» **What is expected**
Answer these questions from the suspension forum thread.
(a) For 3 inches of vertical displacement, how far can the tire move horizontally on the MacPherson suspension?
(b) About how much weight does the motorhome carry on its front tires?
(c) Which budget tire brands does the post from lowmid name?

» **Text section**

Taking a second look on the MacPherson's suspension. The variation in camber is not as bad as I thought because the strut is firmly fastened to the yoke to restrict angular movement. What is really bad is the fact while hitting a bump, the tire does move in and out on the horizontal axis, for 3" of vertical displacement, the tire can move horizontally as much as 0.6 inches!

Causing a side scrub on the front tires that were not intended to move this way. Besides bumps, also on fast turns where centrifugal force will lean the car outward causing more sideways tire scrubbing. But also a degree of camber shift using less than the total side area of the tire when racing.

In brief, if you want your tires to last, stay away from bumpy roads and really slow down for those curves. Rotation helps to equalize tire wear. 

Ha, never had the guts to take my motorhome out on icy roads, has around 4,500 pounds on the front tires, over 9,000 pounds on the rears. Not sure what to expect, just the opposite as most vehicles. 

What about a monorail? Simple shroud can keep off ice and snow with no snow plowing or salt necessary. And farmers can grow corn on the existing roadways to make more ethanol. Was a lot of talk about doing this in the early 1900's, but gave away to using tires with constant frictional problems between these and the road surfaces.


----------



## pandrad61 (Jul 8, 2015)

> That video ends like a motor week test drive.


this week on motor week, Toyotas new bad boy sports car. Can the latest and greatest in japan prove to be gunning forte corvette? STAY TUNED ON MOOR WEK!!! lol

back in my rookie days and I miss that car wholeheartedly. but next month in autocross im taking the ctd out an see how it does. on my weekend trip to Miami during high speed swerve on the interstate I could defiantly tell I had a live axle in the rear. the car I could feel fighting to keep the axle I place,mind you it did it well but at 90 you can feel it. now on mid to low speed it acted super predictable and very neutral so at auto x think it will do well


----------



## lowmid (Jun 17, 2014)

If you are in a budget 2 would be OK even if you would just get a budget meal brand like Federal, Nitto, etc. Just make sure to have it wheel align and check your suspension adjustments.


----------



## pandrad61 (Jul 8, 2015)

I don't need to because I sold the car long ago lol. but yah I worked in a shop and before the even would go negative 1 in front and 1.5 in the rear from stock. toe always stayed at factory specs and caster as well. back in those days I was in high school and worked out o the shop class for a few $. back then junkyard tires where all I could afford.


----------

» **Dataset extract**
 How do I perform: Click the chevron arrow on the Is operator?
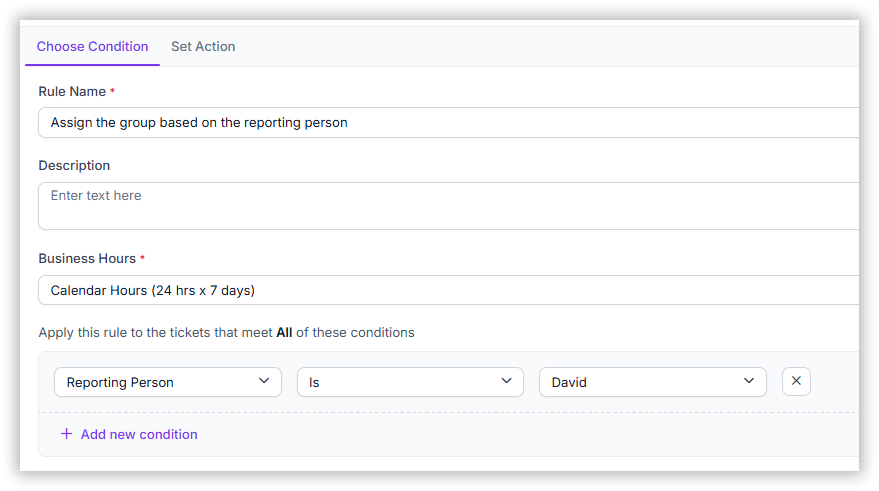tap(506, 381)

» **Solution for this task**
(a) As much as 0.6 inches.
(b) Around 4,500 pounds.
(c) Federal and Nitto.